Work instructions:
1. Answer these questions about the economics paper abstracts:
(a) According to the CPA licensing paper, what three effects follow an increase in mandatory accounting-specific credit hours?
(b) Which two measures of labor market tightness does the wage growth paper highlight?
(c) In which journal did the wage growth paper appear?
2. Carry the economics paper abstracts forward, starting right after their final sentence.

Occupation-Specific Education Requirements and Occupational Silos: Evidence from CPA Licensing Rules
Anthony Le & Parth Shah
University of Chicago Working Paper, January 2026
Abstract:
We study the effect of licensing-induced, occupation-specific education requirements on workers' occupational mobility and earnings. We study this question in the context of Certified Public Accountants' (CPAs) licensing rules, exploiting the staggered introduction of a change in the number and composition of CPAs' educational requirements across states. We find that an increase in mandatory accounting-specific credit hours leads to more time spent in accounting jobs, less cross-occupation job switching, and a reduction in the licensing earnings premium. Supplemental analyses indicate that the effects represent a specialization of worker skills rather than a general decline in CPAs' accounting performance. The collective findings suggest that by imposing occupation-specific course requirements, licensing regimes can create less portable human capital, reducing both occupational mobility and the licensing earnings premium.
Wage growth and labor market tightness
Sebastian Heise, Jeremy Pearce & Jacob Weber
Journal of Monetary Economics, March 2026
Abstract:
Good measures of labor market tightness are essential to predict wage inflation and to calibrate monetary policy. This paper highlights the importance of two measures of labor market tightness in determining wage growth: the quits rate and vacancies per effective searcher (V/ES) -- where searchers include both employed and non-employed job seekers. Among a broad set of indicators of labor market tightness, we find that these two measures are independently the most strongly correlated with wage inflation both in aggregate time series data and in industry-level panel data, and also predict wage growth best out of sample. These results are consistent with the predictions of a New Keynesian DSGE model where firms have the power to set wages and workers search on the job. We develop a new composite indicator of labor market tightness that can be used by policymakers to predict wage pressures in real time.

Items from a dataset:
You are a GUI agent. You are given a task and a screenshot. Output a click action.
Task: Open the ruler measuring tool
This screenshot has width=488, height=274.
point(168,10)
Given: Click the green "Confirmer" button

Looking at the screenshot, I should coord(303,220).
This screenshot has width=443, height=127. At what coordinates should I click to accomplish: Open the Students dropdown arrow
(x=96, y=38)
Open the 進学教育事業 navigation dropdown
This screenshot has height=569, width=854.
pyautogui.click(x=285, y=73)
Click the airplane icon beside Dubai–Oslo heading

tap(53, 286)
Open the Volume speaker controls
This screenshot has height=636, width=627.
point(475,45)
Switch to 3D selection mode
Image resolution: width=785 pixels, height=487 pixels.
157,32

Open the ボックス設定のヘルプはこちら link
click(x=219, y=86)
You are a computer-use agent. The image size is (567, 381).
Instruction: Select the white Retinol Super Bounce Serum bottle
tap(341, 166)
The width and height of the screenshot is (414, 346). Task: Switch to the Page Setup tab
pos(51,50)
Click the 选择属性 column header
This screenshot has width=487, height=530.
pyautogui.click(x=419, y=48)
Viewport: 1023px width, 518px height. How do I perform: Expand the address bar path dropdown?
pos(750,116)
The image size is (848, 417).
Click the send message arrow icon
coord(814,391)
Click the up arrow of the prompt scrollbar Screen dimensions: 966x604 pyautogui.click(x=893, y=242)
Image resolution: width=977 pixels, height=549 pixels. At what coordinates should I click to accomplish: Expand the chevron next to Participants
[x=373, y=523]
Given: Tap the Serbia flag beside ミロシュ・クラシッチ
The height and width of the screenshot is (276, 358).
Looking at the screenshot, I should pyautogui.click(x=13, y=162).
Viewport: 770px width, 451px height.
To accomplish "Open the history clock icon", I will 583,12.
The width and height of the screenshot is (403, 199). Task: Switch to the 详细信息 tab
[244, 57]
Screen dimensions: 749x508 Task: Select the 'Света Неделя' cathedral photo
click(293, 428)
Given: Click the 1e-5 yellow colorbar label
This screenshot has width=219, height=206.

Expected outputs:
1.
(a) More time spent in accounting jobs, less cross-occupation job switching, and a reduction in the licensing earnings premium.
(b) The quits rate and vacancies per effective searcher (V/ES).
(c) The Journal of Monetary Economics.

2.
Labor supply responses to tax credit disbursements: Evidence from the EITC schedule
Andrew Bibler
Economic Inquiry, forthcoming
Abstract:
The Earned Income Tax Credit (EITC) schedule and lump-sum disbursement can create significant labor supply responses. I estimate labor supply responses to tax credit disbursements using a regression kink design. Among single workers, credits increase labor supply around the time that tax credits are disbursed at the first and second kinks in the EITC schedule but reduce labor supply on the intensive margin at the third kink. There is some evidence of heterogeneous responses among married women, including an increase in labor supply near the third kink, although findings in the sample of married women appear less robust.